MPPR pede adequações para garantir acessibilidade em unidade de saúde de Apucarana

MPPR pede adequações para garantir acessibilidade em unidade de saúde de Apucarana
Foto: Divulgação, Com

Recomendação aponta riscos em rampa provisória e estabelece prazo de 90 dias para obras definitivas

O Ministério Público do Paraná, por meio da 1ª Promotoria de Justiça de Apucarana, recomendou à Autarquia Municipal de Saúde que promova obras para garantir acessibilidade nas entradas e nas áreas de atendimento ao público de uma unidade municipal após denúncia de uma pessoa usuária de cadeira de rodas motorizada.

Rampa provisória considerada inadequada

Segundo a recomendação, a entrada principal do estabelecimento apresentava degraus que impediam o acesso autônomo. Em seguida à reclamação, foi instalada uma rampa improvisada construída com chapa de lata. O MPPR afirmou que a estrutura provisória tinha falta de fixação adequada, desnível e ausência de corrimão e de outros elementos de proteção, o que, na avaliação do órgão, oferece risco de quedas e acidentes.

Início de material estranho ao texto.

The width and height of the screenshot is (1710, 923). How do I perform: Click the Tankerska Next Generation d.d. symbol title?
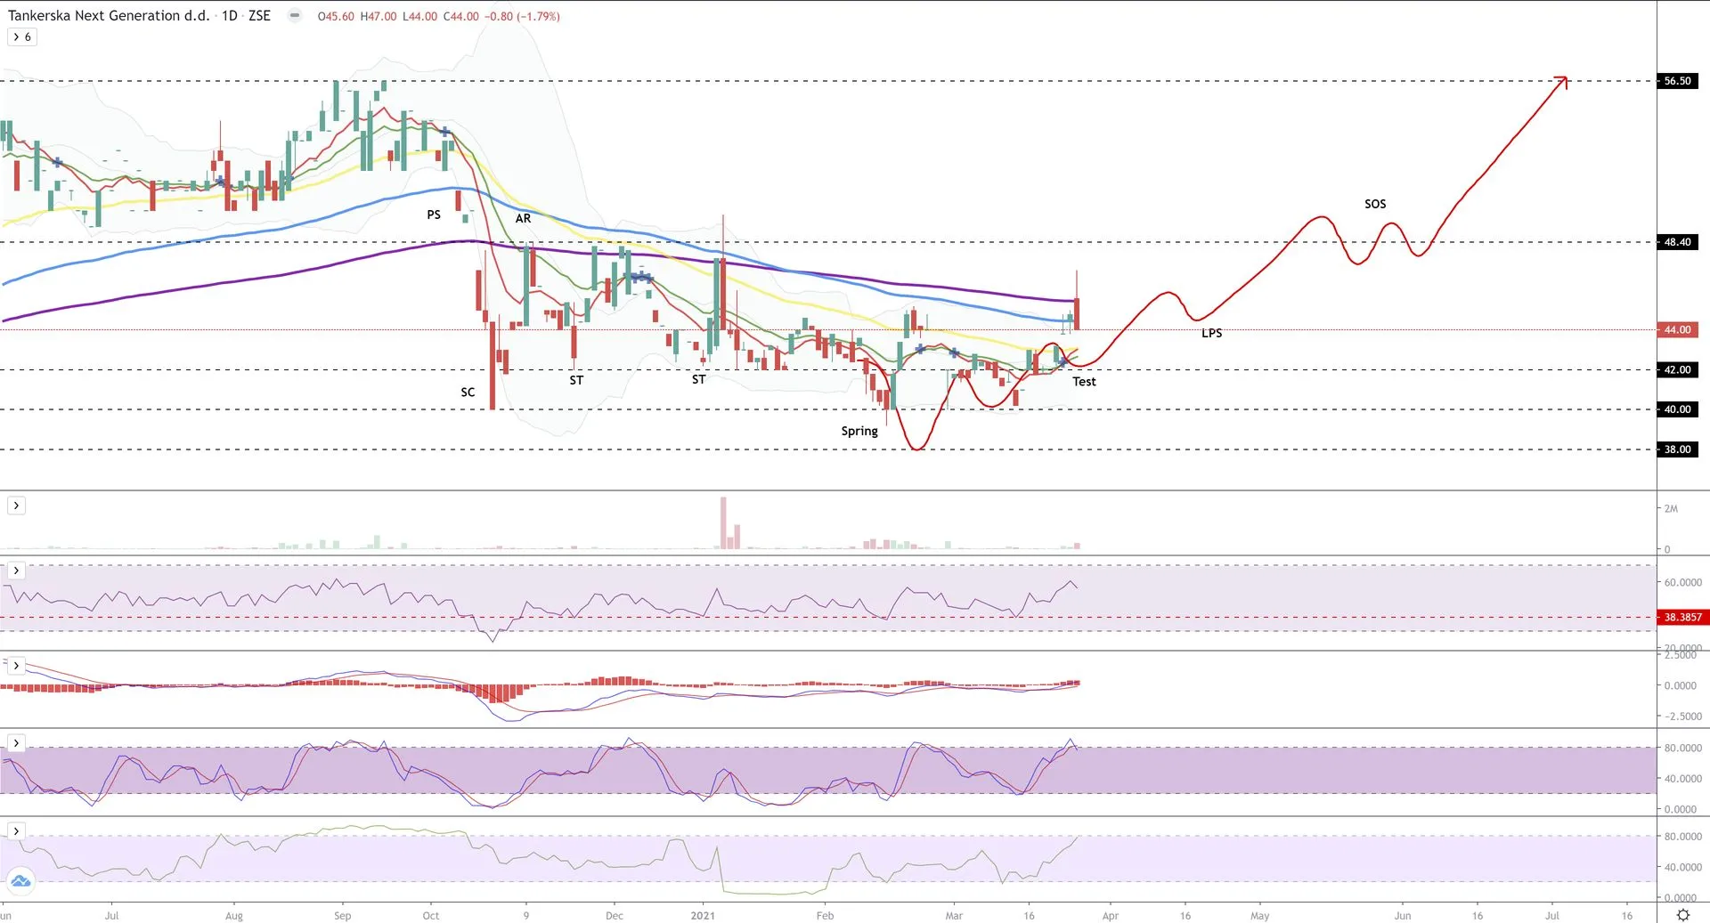pos(109,16)
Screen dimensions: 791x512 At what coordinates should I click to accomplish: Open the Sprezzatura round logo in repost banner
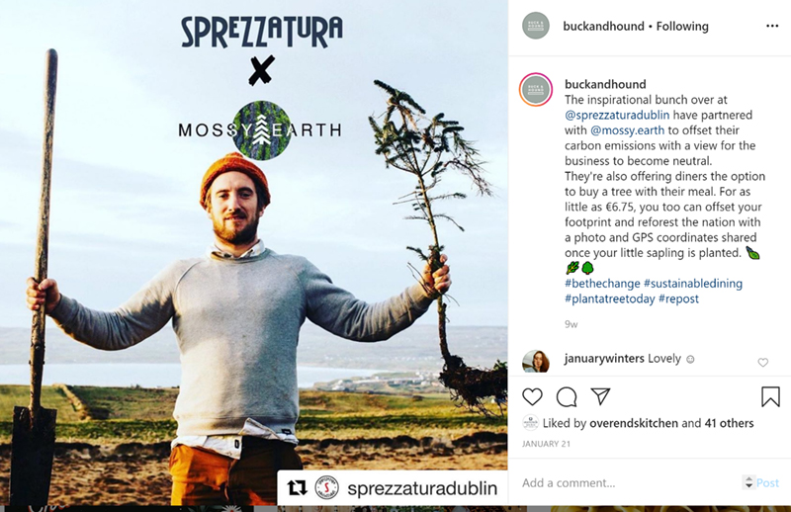(326, 488)
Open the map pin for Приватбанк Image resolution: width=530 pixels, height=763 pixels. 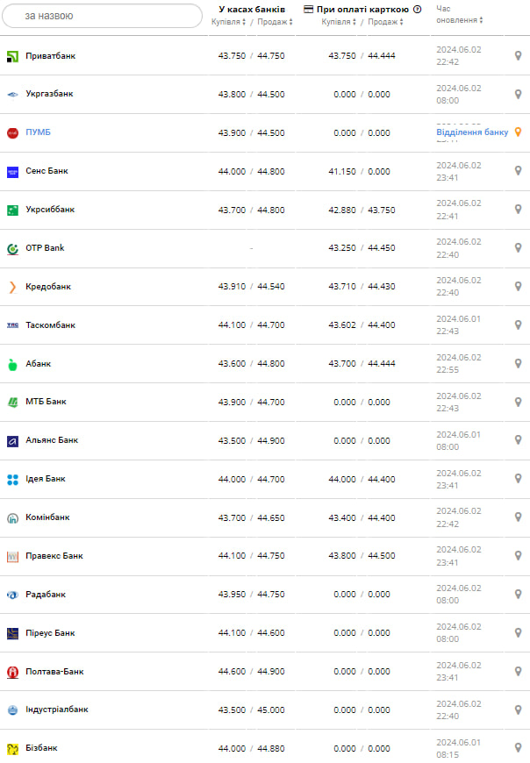click(518, 56)
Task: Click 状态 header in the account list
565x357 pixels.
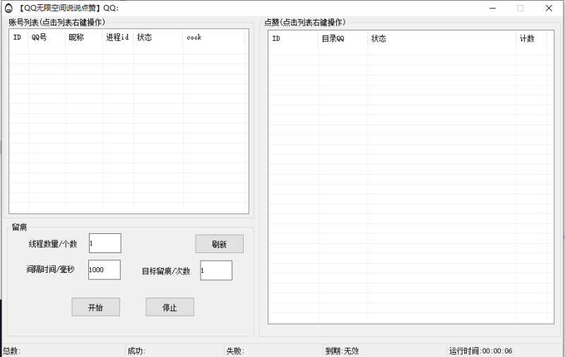Action: coord(157,37)
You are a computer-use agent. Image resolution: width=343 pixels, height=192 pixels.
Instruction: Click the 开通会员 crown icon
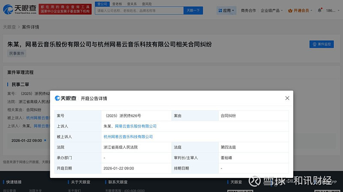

Exigências e prazo para adequação

Na recomendação administrativa dirigida ao diretor-presidente da autarquia, a Promotoria aponta que a solução temporária não observa as normas técnicas da ABNT nem os dispositivos da Lei Brasileira de Inclusão, além de contrariar princípios constitucionais relacionados à dignidade e à igualdade de acesso. O documento estabelece prazo de 90 dias para que a rampa improvisada seja removida e as adequações definitivas concluídas.

Entre as medidas previstas na recomendação estão a instalação de piso tátil, a adequação da inclinação e do nivelamento da rampa e a colocação de corrimãos em duas alturas. O MPPR advertiu que, se as providências não forem adotadas no prazo sem apresentação de justificativa formal, poderá adotar medidas judiciais, incluindo o ajuizamento de ação civil pública e a apuração de eventual responsabilidade por ato de improbidade administrativa.

O Ministério Público ressaltou ainda que a ausência de acessibilidade em prédios públicos pode causar constrangimento e afetar a autonomia e a dignidade de pessoas com deficiência, justificando a necessidade de intervenções para eliminar as barreiras físicas apontadas na denúncia.